Posted: Sunday, December 20, 2009

Fans of contemporary jazz music will instantly recognize the memorable title of Pat Metheny's 2006 Grammy Award winning album "The Way Up."

Simply put, "The Way Up" is a masterpiece of composition, executed in Metheny's characteristic gets-stuck-deep-in-your-head style that, once in resonance there, tickles the inside of your skullcap - in a really good way. In fact, I'm listening to it right now.

I'm no music critic. I barely pass as a bassist - ask anyone who has jammed with me - and my description of Metheny's work is not very artful, but I know great music when I hear it.

I guess it's kinda like that for me with matters of faith, too. Though my powers of depiction fall short when I try to put it into words, something inside me awakens, is energized or soothed, or some combination thereof, when I come into contact with God's love for all people. And this time of year, the Christmas season, is a really great time to open yourself to that kind of experience.

Here's the deal: Many of us go about our lives searching for the way up. Our culture encourages us to pursue status, title, and privilege. Ambition drives us to seek promotion or higher income. Hunger for more excitement, stimulation, or not wanting to "miss out" on something drives us to exotic destinations or a new hobby or yet another leisure activity.

Desire for greater comfort or simple distraction draws us deeper into our personal pleasure cocoon, isolated from the most inconvenient truth that there are people in this world - heck, even in this town - barely surviving. For others, a visceral aching for escape takes us into abuse of substances or behaviors to just get numb - a kind of way out rather than up.

Yet psychologists tell us of something called post-traumatic growth. This is the notion that significant emotional trials, personal crises, prolonged discomfort or shocks to our ego can actually stimulate positive growth in us, bring out our best qualities, even elicit joy upon later reflection.

So, ironically, the stuff in life we are often trying hardest to avoid may be the very things God is using to draw us nearer to Him, strengthen our inner self, maybe even help someone else - a not-so-obvious way up. This is where the Christmas season comes in.

You see, this mystical spirit thingy inside of me springs alive when I hear the story of a King who left the pleasance of His kingdom, a blissful realm where He was continually exalted for His virtue, to come here and serve.

Born as an illegitimate child in indecorous surroundings to a world that would ultimately despise and murder Him, Jesus intentionally accepted the worst demotion in history - the ultimately shock to the ego. But He understood the way up. He knew we needed a way up, too. So I guess He figured it was worth it.

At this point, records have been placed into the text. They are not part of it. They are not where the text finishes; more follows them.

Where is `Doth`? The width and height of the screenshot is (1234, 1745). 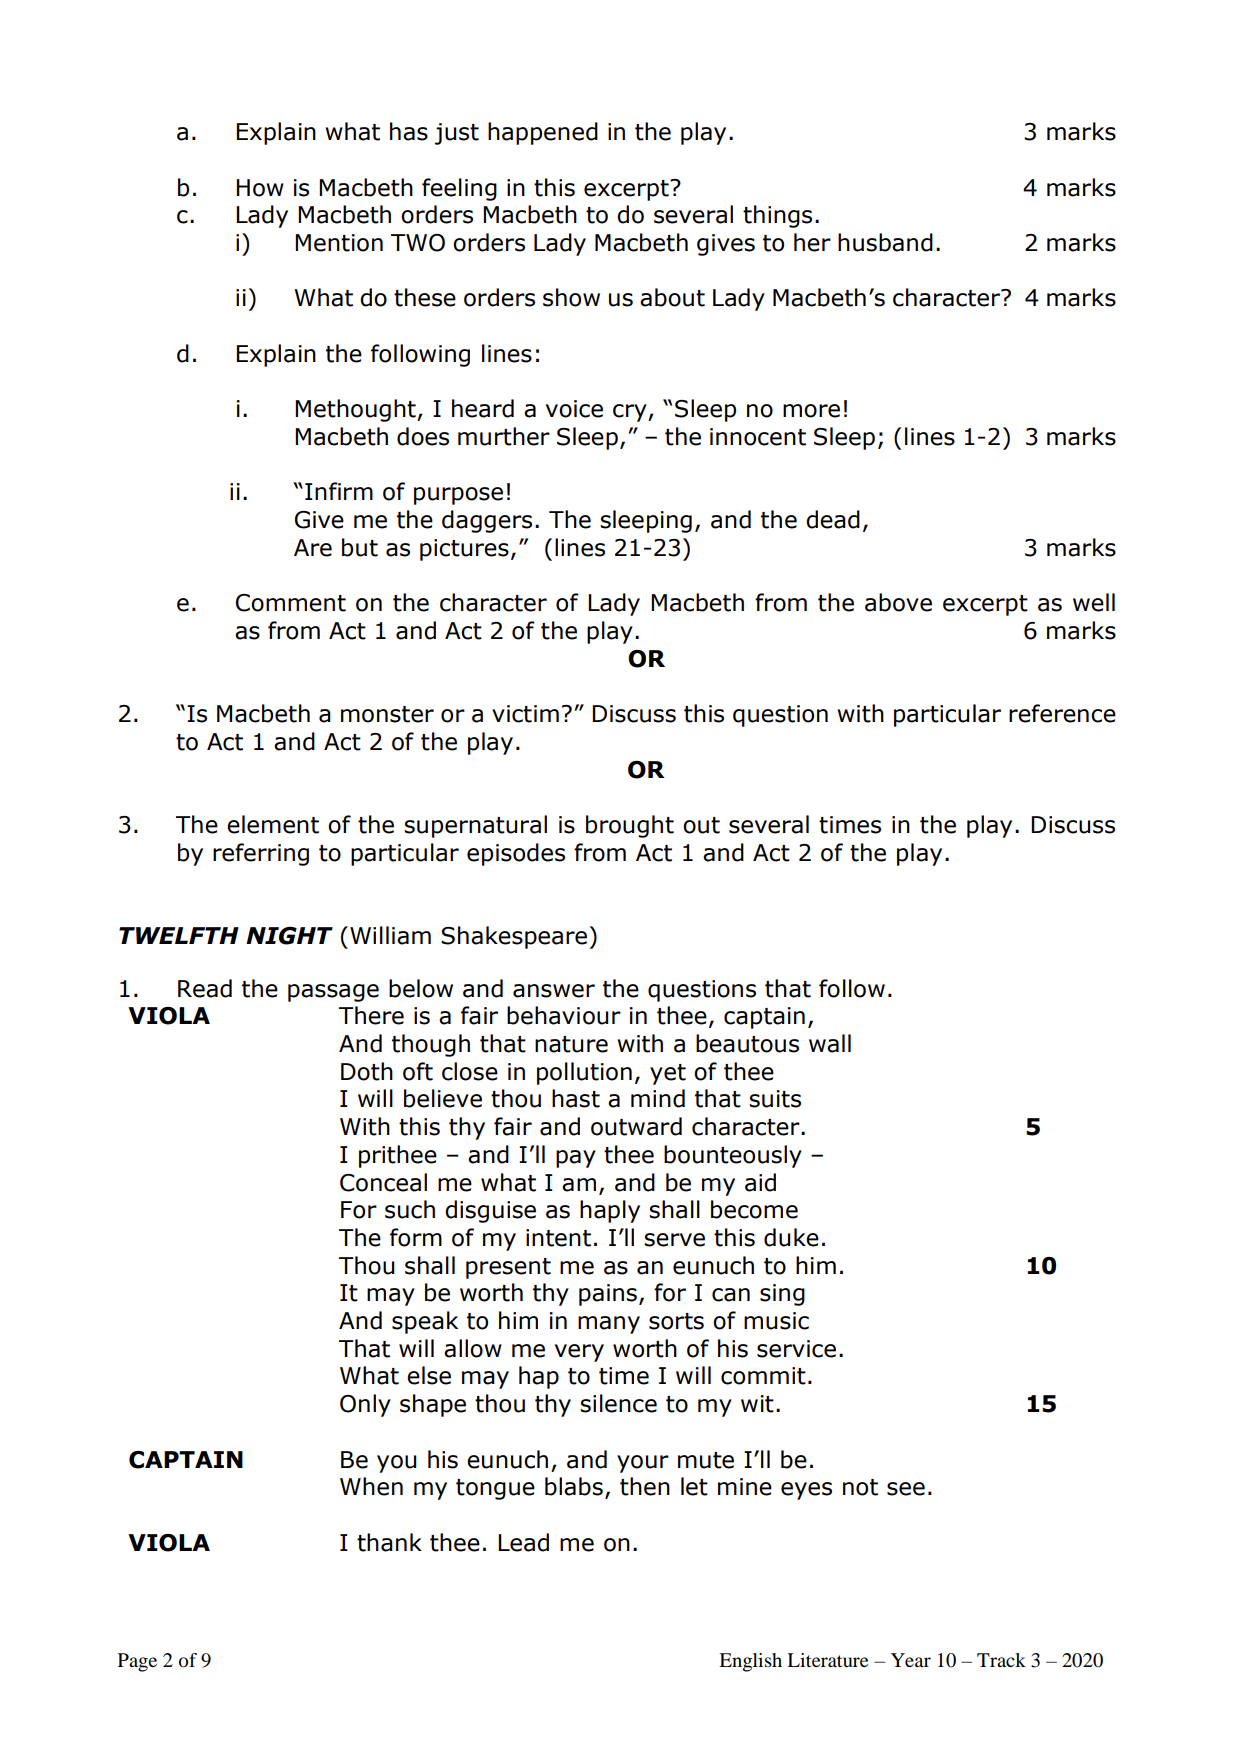
Doth is located at coordinates (367, 1071).
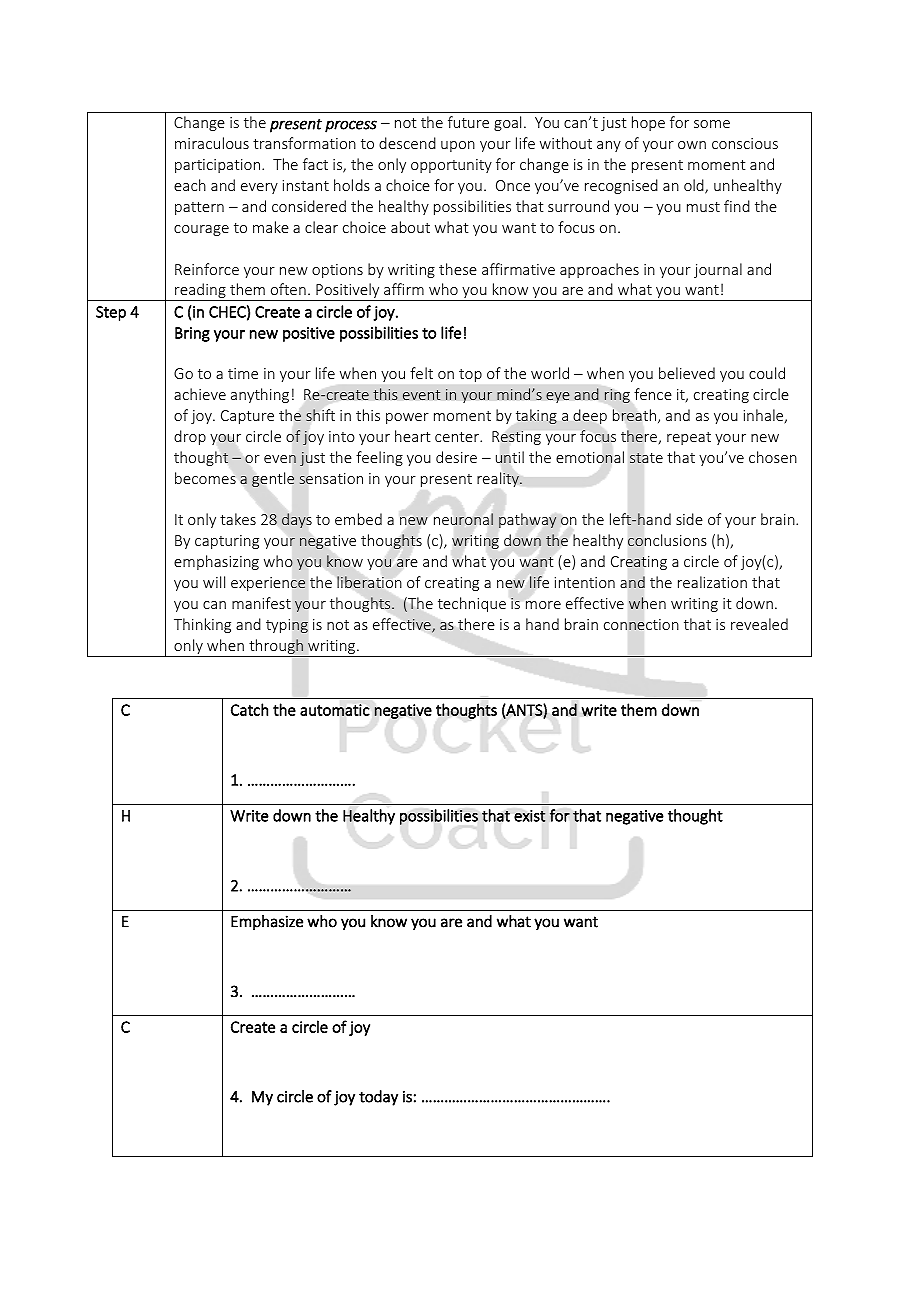  Describe the element at coordinates (458, 146) in the page. I see `upon` at that location.
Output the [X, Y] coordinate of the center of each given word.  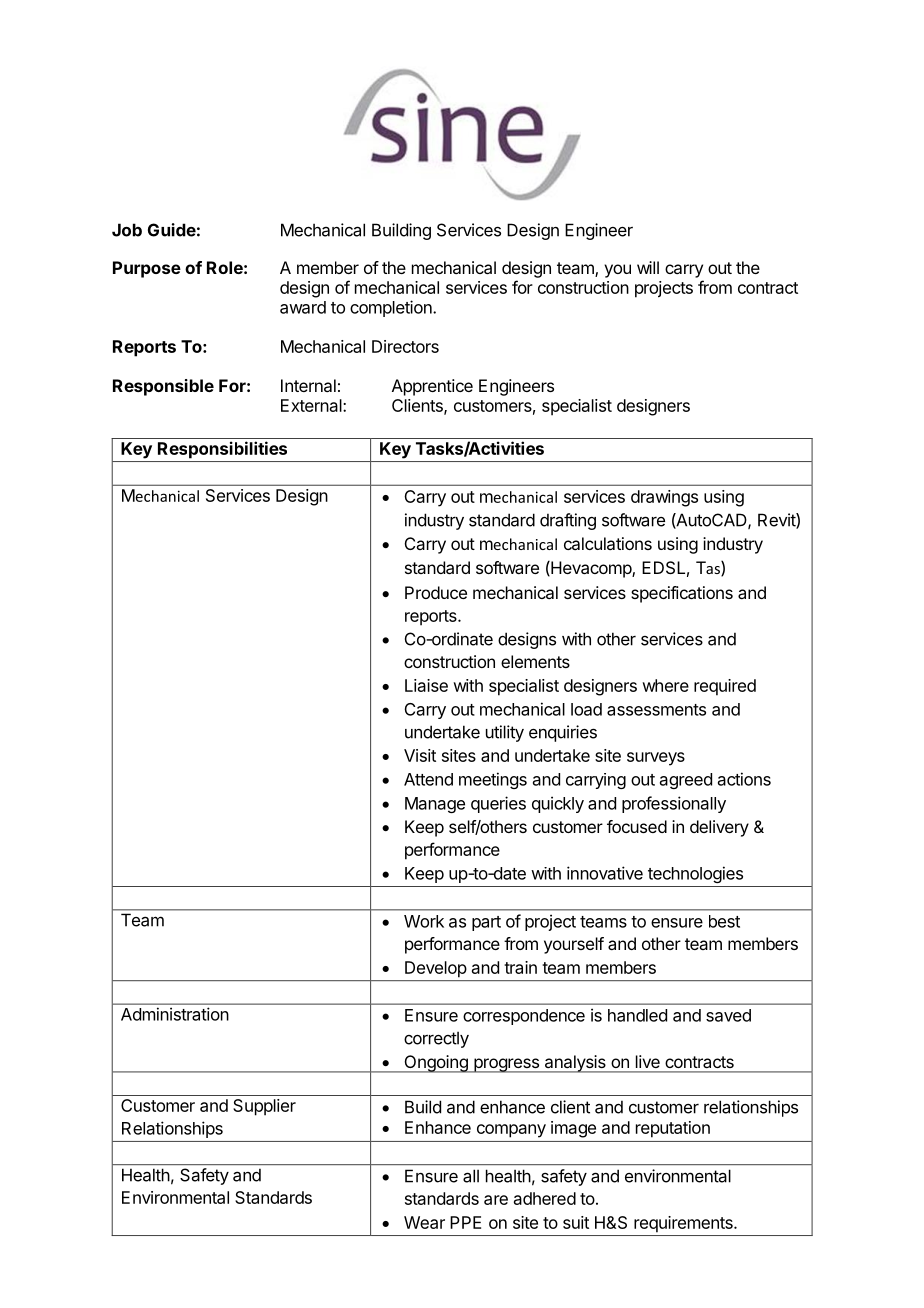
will [648, 267]
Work [424, 921]
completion [392, 308]
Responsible [163, 387]
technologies [695, 874]
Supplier [264, 1107]
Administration [175, 1014]
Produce [436, 592]
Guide [172, 230]
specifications [682, 594]
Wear [424, 1222]
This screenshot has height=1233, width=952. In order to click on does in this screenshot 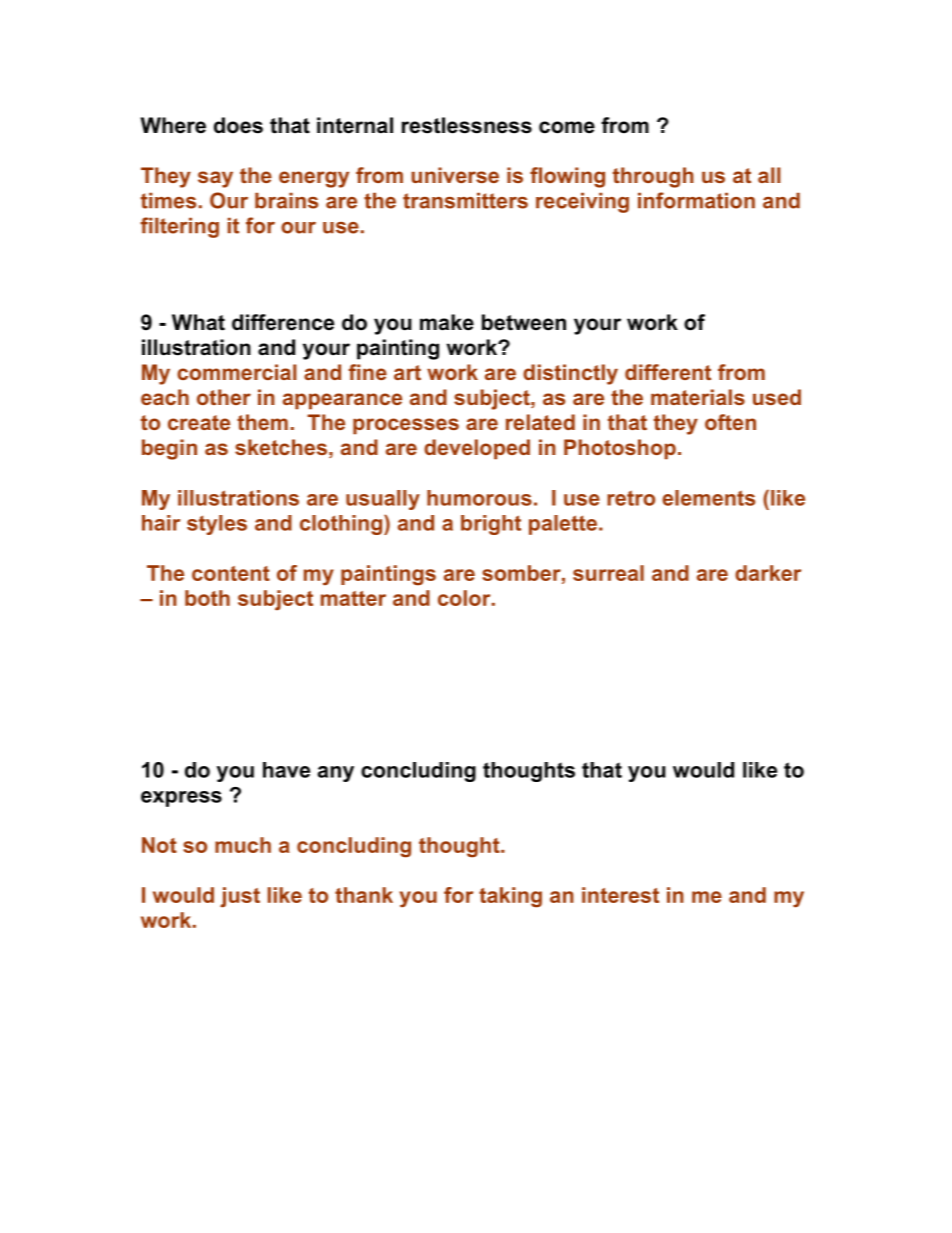, I will do `click(238, 125)`.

Now He asks if we will follow His example by humbling ourselves to sacrifice, to serve, even to suffer, if necessary, as a path to the way up.

I love jazz (thank you, Ken Burns) ... Pat Metheny, Miles Davis, Billie Holiday, Dexter Gordon, Coleman Hawkins, Chet Baker. Man, something about their music speaks to an inner part of me in a really good way that defies description. These artists have found a way to reach me and take me to places I couldn't go on my own. I guess you could say the same about Jesus. He showed me the way up. Merry Christmas, everybody.